2025Adversarial Diffusion for Fraud Defense

Diff AI Attacks

A novel adversarial defense framework leveraging Denoising Diffusion Probabilistic Models (DDPMs) to enhance robustness in financial fraud detection systems against evasion and data poisoning attacks.

Modern financial institutions rely on machine learning models for real-time fraud detection, yet their complexity introduces critical security vulnerabilities through adversarial AI attacks. This research implements diffusion-based adversarial purification and synthetic data augmentation to stress-test and harden ML defenses without requiring continual adversarial retraining.

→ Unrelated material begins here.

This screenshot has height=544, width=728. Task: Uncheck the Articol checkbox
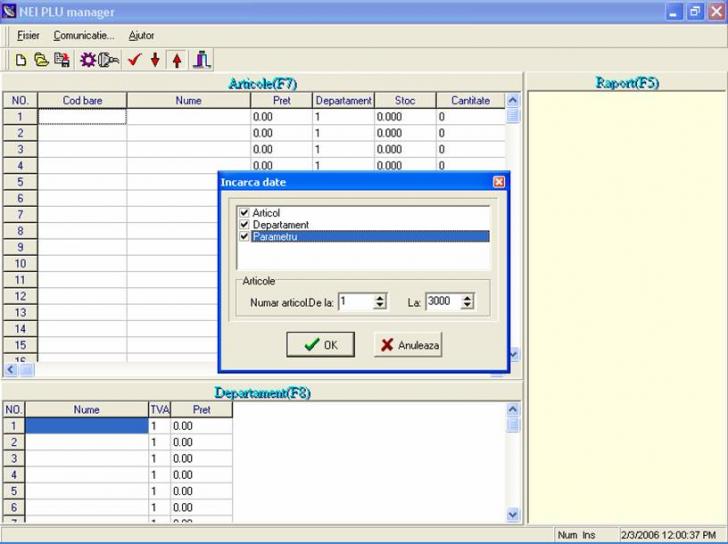click(245, 213)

Using the IEEE-CIS Fraud Detection dataset, the framework generates distributionally realistic adversarial examples via Diff-PGD (Diffusion-based Projected Gradient Descent) and purifies corrupted inputs back to clean data manifolds through TabDiff reverse diffusion, achieving superior robustness while maintaining 96% ROC-AUC baseline performance.

TabDiff Diffusion Model Training

Trained TabDiff diffusion model on fraud samples in PCA-reduced feature space using 500 denoising steps and EDM (Elucidating Diffusion Models) sampling. Addressed mode collapse in minority class generation through distribution-aware training with contrastive learning and distribution regularization, enabling high-fidelity synthetic fraud sample generation that maintains complex joint dependencies across mixed-type tabular features.

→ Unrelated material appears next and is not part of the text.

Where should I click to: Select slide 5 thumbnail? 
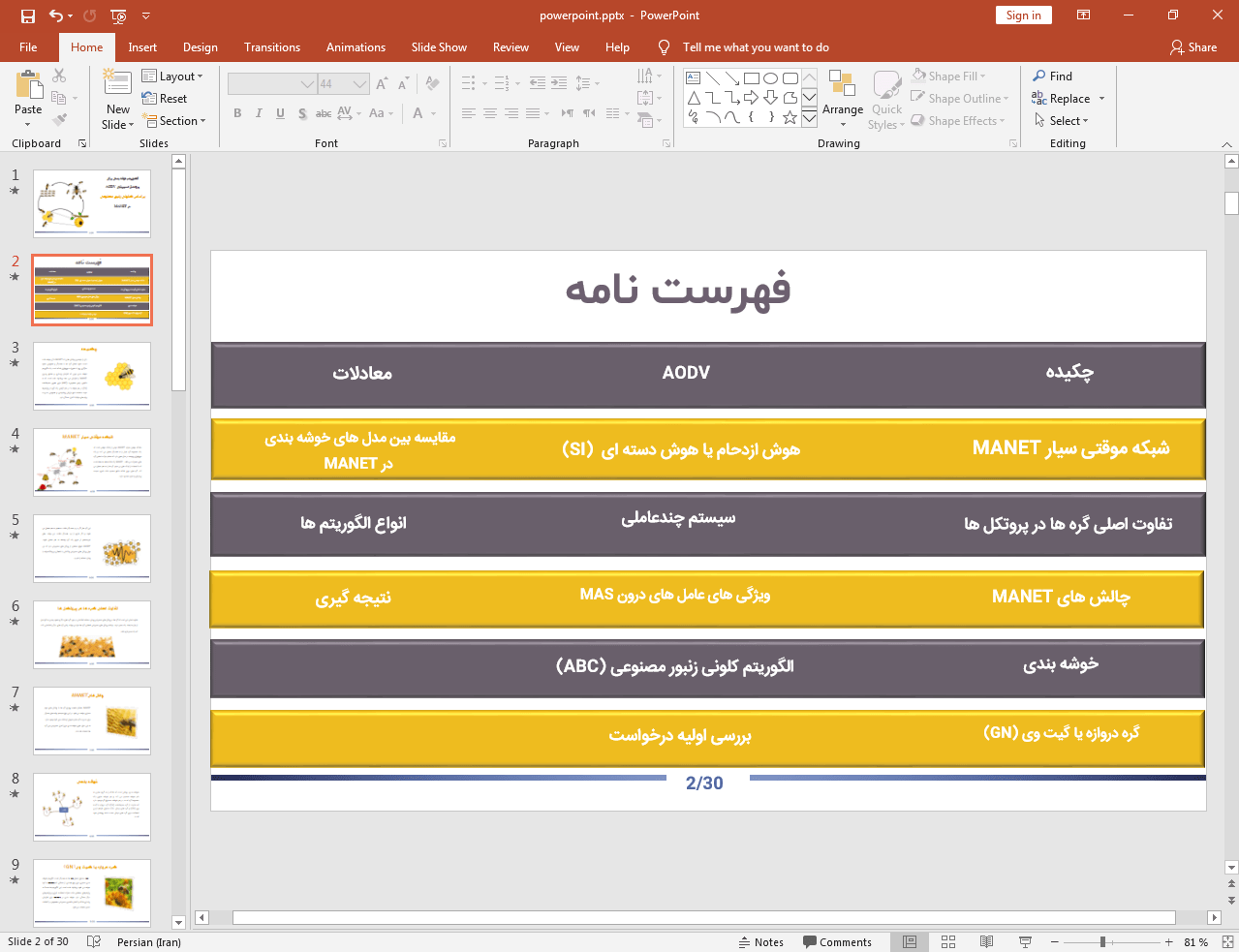(92, 547)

Adversarial Attack & Purification

Implemented Diff-PGD adversarial sample generation by iteratively adding TabDiff-style noise with PowerMean schedule (σ: 0.002 → 80) until XGBoost classifier prediction flipped to 'Safe'. Applied TabDiff reverse diffusion for post-hoc adversarial purification, mapping perturbed inputs back to clean data manifold without requiring gradient computations during defense inference.

Robustness Evaluation & Model Hardening

Retrained fraud detection models with three data configurations: original only (baseline), original + synthetic fraud, and original + synthetic + adversarial (3× weight on adversarial samples). Evaluated using AUC-ROC, precision, recall, and F1-score to demonstrate improved generalization against novel evasion attacks while maintaining baseline performance on clean data.

Achieved 96% ROC-AUC on baseline fraud detection using XGBoost with SMOTE and random undersampling, establishing robust performance benchmark on IEEE-CIS dataset.

Generated 1000+ high-fidelity synthetic fraud samples using TabDiff diffusion models in PCA space with 500 denoising steps and EDM sampling, addressing extreme class imbalance through distribution-aware training and contrastive learning.

Developed adversarial sample generation pipeline using Diff-PGD with PowerMean noise schedule (σ: 0.002 → 80) to create stealthy attack samples, followed by TabDiff reverse diffusion purification mapping perturbed inputs back to clean data manifolds without gradient computations during defense.

I learned that diffusion is useful on both sides of the fight: generating hard fraud examples and purifying adversarial inputs without retraining the detector. Defense got more interesting once generation and purification shared the same manifold idea.